Juan Antonio Osorio, Principal Engineer at Stacklok, shares why teams should have staging, CI, and observability in place before issues reach users.

In this interview:

Ways to handle risky Kubernetes configuration changes
How to spot readiness and autoscaling issues early
Why engineers should start thinking like product owners in the AI era
How AI workloads are changing Kubernetes infrastructure patterns

Subscribe to KubeFM Weekly

Get the latest Kubernetes videos delivered to your inbox every week.

or subscribe via

Relevant links

Transcription

Bart Farrell: So first things first, who are you, what's your role, and where do you work?

Juan Antonio Osorio: My name is Juan Antonio Osorio. People call me Ozz. I'm a principal engineer at a company called Stacklok. We do AI infrastructure in the Kubernetes world.

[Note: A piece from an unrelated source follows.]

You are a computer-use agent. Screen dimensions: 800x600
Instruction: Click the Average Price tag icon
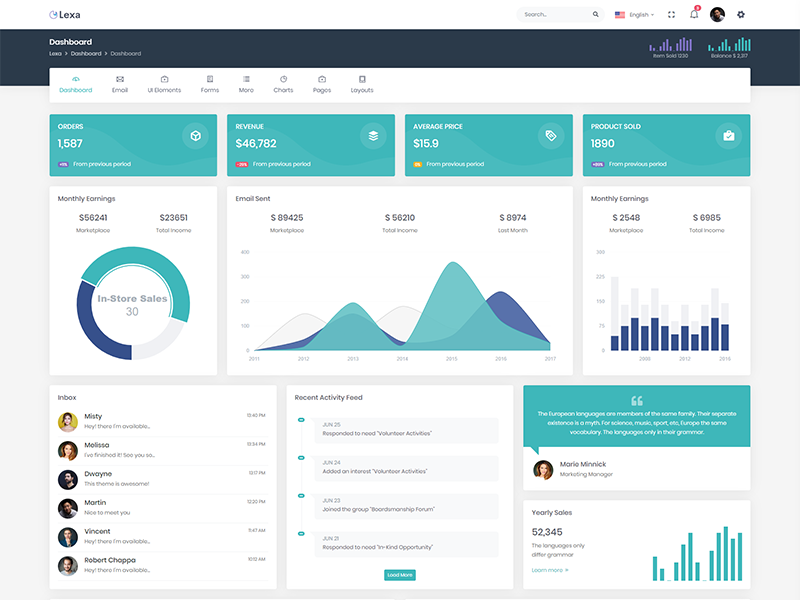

Bart Farrell: A Kubernetes setting can look wrong but still feel risky to change once it's already in production. Requests, limits, autoscaling, or probes. What would you tell a team that sees the problem but is nervous the fix could cause an outage?

Juan Antonio Osorio: Not fixing it is going to cause an outage as well. People underestimate having a staging environment. Definitely try to put some effort into that and be less afraid because we've done this before. It's something that you can tackle. Don't be afraid. Just try to set up guardrails so you can catch it fast.

Bart Farrell: Missing readiness checks usually show up through something concrete. Traffic reaches a pod too early, auto-scaling behaves strangely, or users report errors. If a team wanted to catch this before users do, where would you have them look first?

Juan Antonio Osorio: It sounds harsh to say, but I would say CI. A lot of these things you would normally catch either in a staging environment or in CI. Definitely shift left as much as you can, invest in early testing. But once you do, OTel is your friend as well. Hopefully you have that set up. If not, the community is really friendly. Reach out to them too.

Bart Farrell: Yesterday, we had a pretty in-depth conversation about engineers needing to be more focused on product, given all the AI that's coming in. Could you speak about that?

Juan Antonio Osorio: I was talking yesterday about the shift that is happening with AI making coding easier and the shift in roles that engineers are going to have in the future. My strong belief is that you're no longer just a software engineer. You're now a product engineer. You should talk a lot more with the product folks. You should talk a lot more with your users. You should really care about the end-to-end thing. There's no more handoffs. There's no more bottlenecks. You're end-to-end owning this thing. Care for your software is what I'm trying to say.

Bart Farrell: You said you're working on AI infrastructure related to Kubernetes. For a lot of people that might sound like science fiction, even though Kubernetes is a mature technology, seems like there's still some work to be done. Tell me more about that.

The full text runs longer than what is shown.